10. Le 3 septembre 2003, le premier juge d’instruction du tribunal de grande instance de Paris, après réquisitions en ce sens du ministère public, rendit une ordonnance d’irrecevabilité de constitution de partie civile au motif que les faits dénoncés s’étaient déroulés à l’étranger et qu’en conséquence, il appartenait au ministère public, et à lui seul, en vertu de l’article 113-8 du code pénal, de prendre l’initiative des poursuites.
11. Le 11 septembre 2003, le requérant interjeta appel de cette ordonnance. L’audience se tint le 15 janvier 2004, mais le requérant ne fut pas admis dans la salle. Seul son avocat fut autorisé à y pénétrer pour plaider.
12. Par un arrêt du 13 février 2004, la chambre de l’instruction de la cour d’appel de Paris confirma l’ordonnance du 3 septembre 2003 et l’irrecevabilité de la plainte avec constitution de partie civile du requérant. Elle estima notamment que « l’accès à un tribunal, prévu par l’article 6 § 1 de la Convention (...) ne s’appliquait pas aux poursuites pénales initiées par les victimes, la partie civile ayant d’ailleurs la possibilité de faire valoir son préjudice éventuel en intentant une action devant les juridictions civiles ».
13. Le 18 février 2004, le requérant se pourvut en cassation contre cet arrêt. Il argua notamment d’une violation de l’article 6 § 1 de la Convention en ce que cette disposition lui garantit un droit d’accès au tribunal.

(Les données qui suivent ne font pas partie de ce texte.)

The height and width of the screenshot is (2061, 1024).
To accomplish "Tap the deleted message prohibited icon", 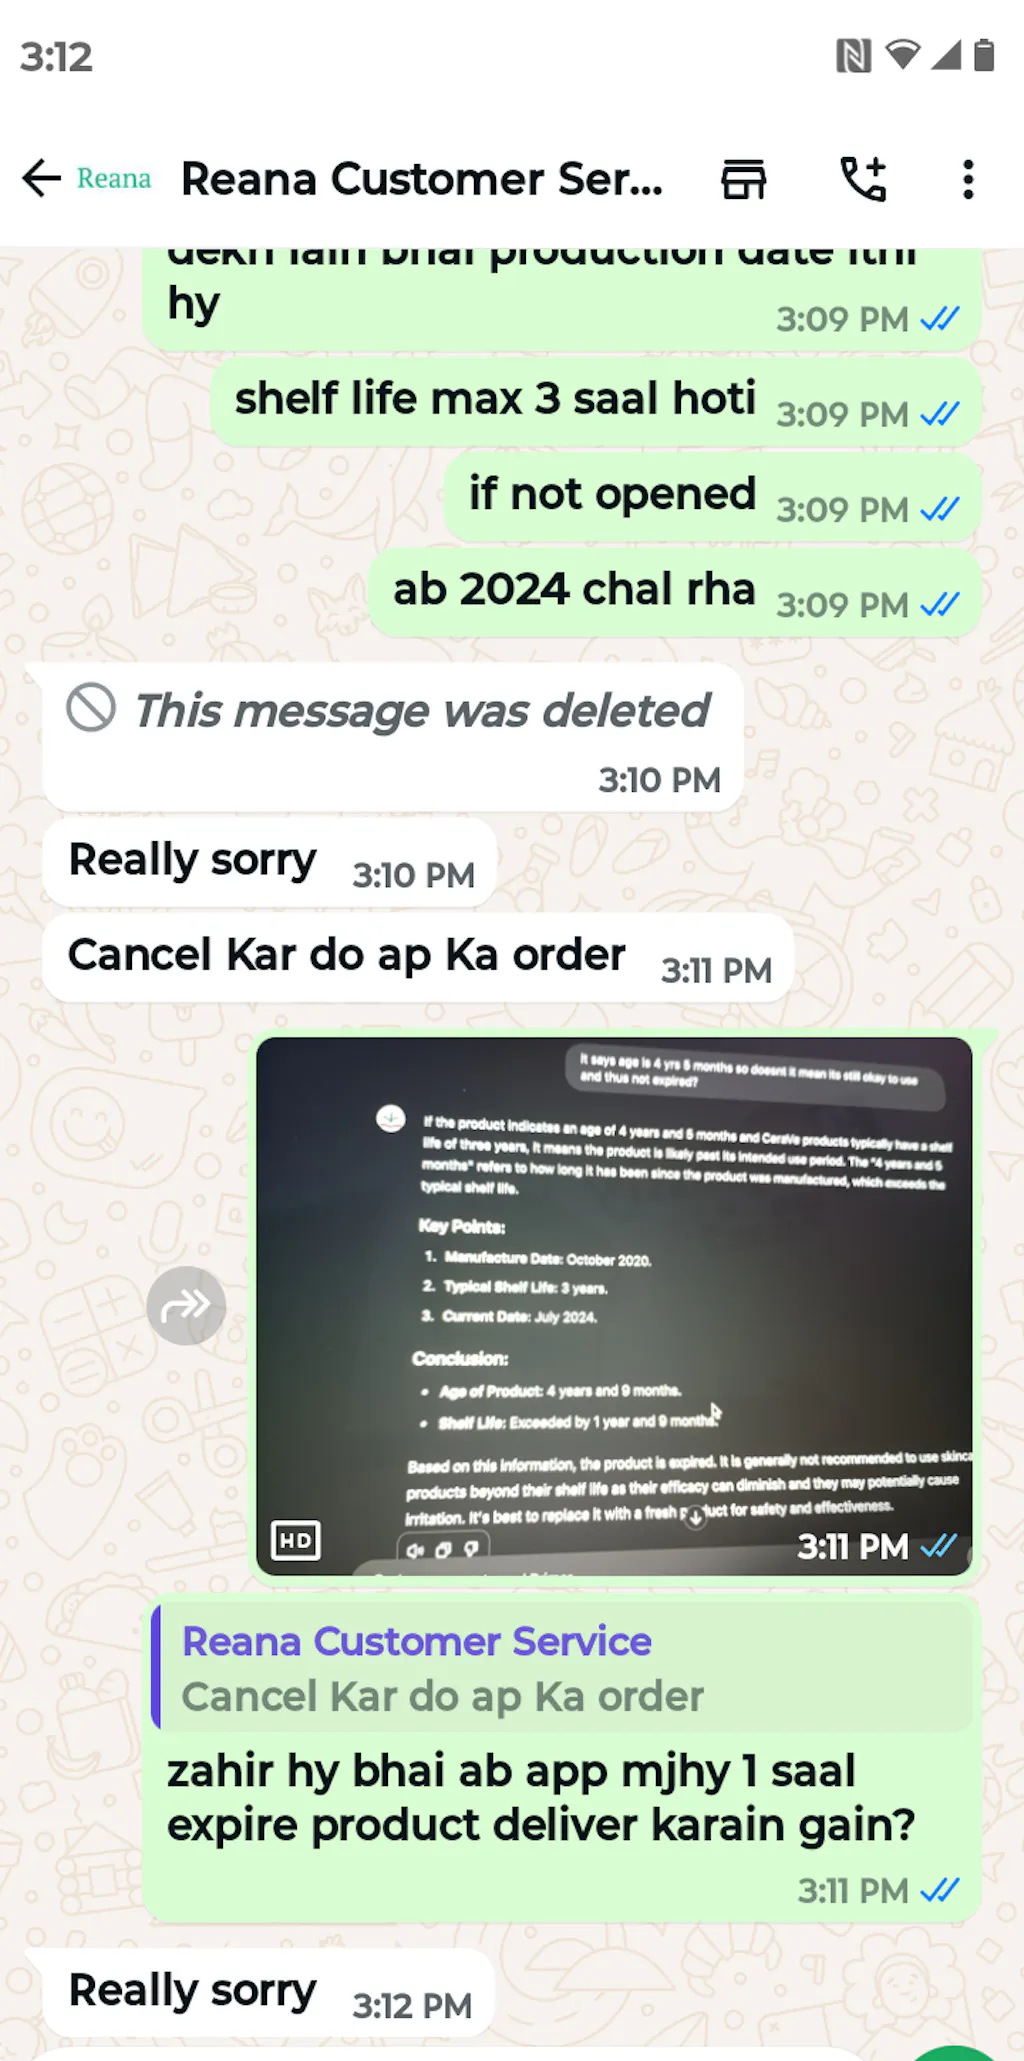I will coord(91,708).
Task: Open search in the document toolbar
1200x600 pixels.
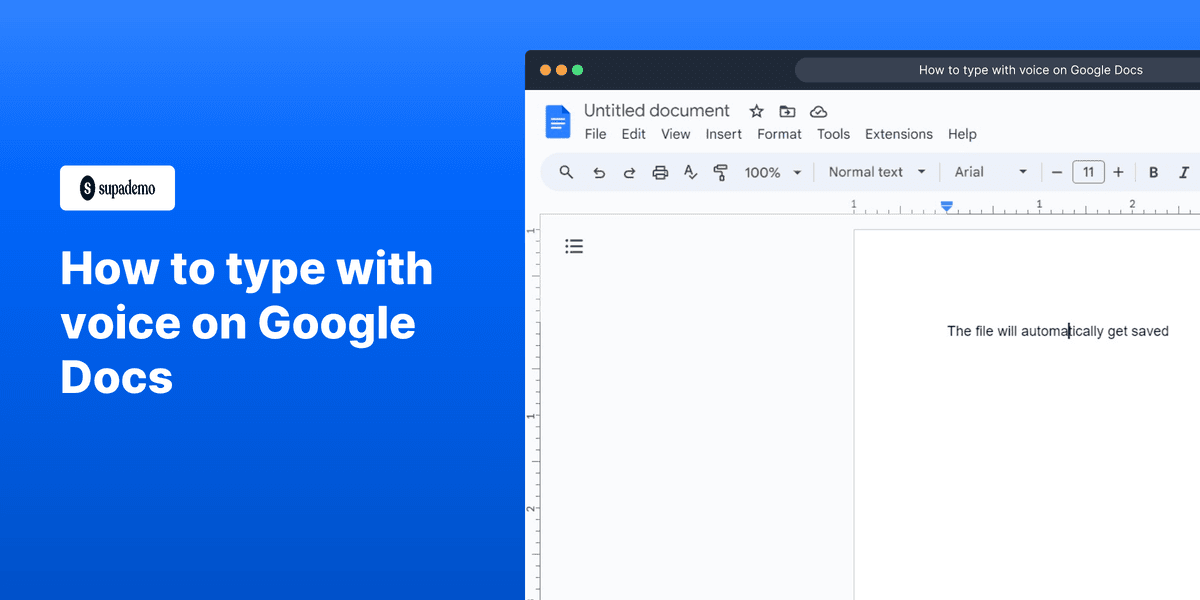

14. Le 19 avril 2004, le greffier en chef de la Cour de cassation fit parvenir au requérant une lettre l’informant que son mémoire serait soumis à l’examen d’un conseiller-rapporteur, puis de l’avocat général et que ce dernier lui ferait connaître le sens de ses conclusions avant l’audience.
15. Par une lettre du 3 juin 2004, le procureur général près la Cour de cassation indiqua au requérant que l’avocat général avait délivré un avis tendant au rejet du pourvoi et qu’aucune information supplémentaire ne pourrait lui être adressée.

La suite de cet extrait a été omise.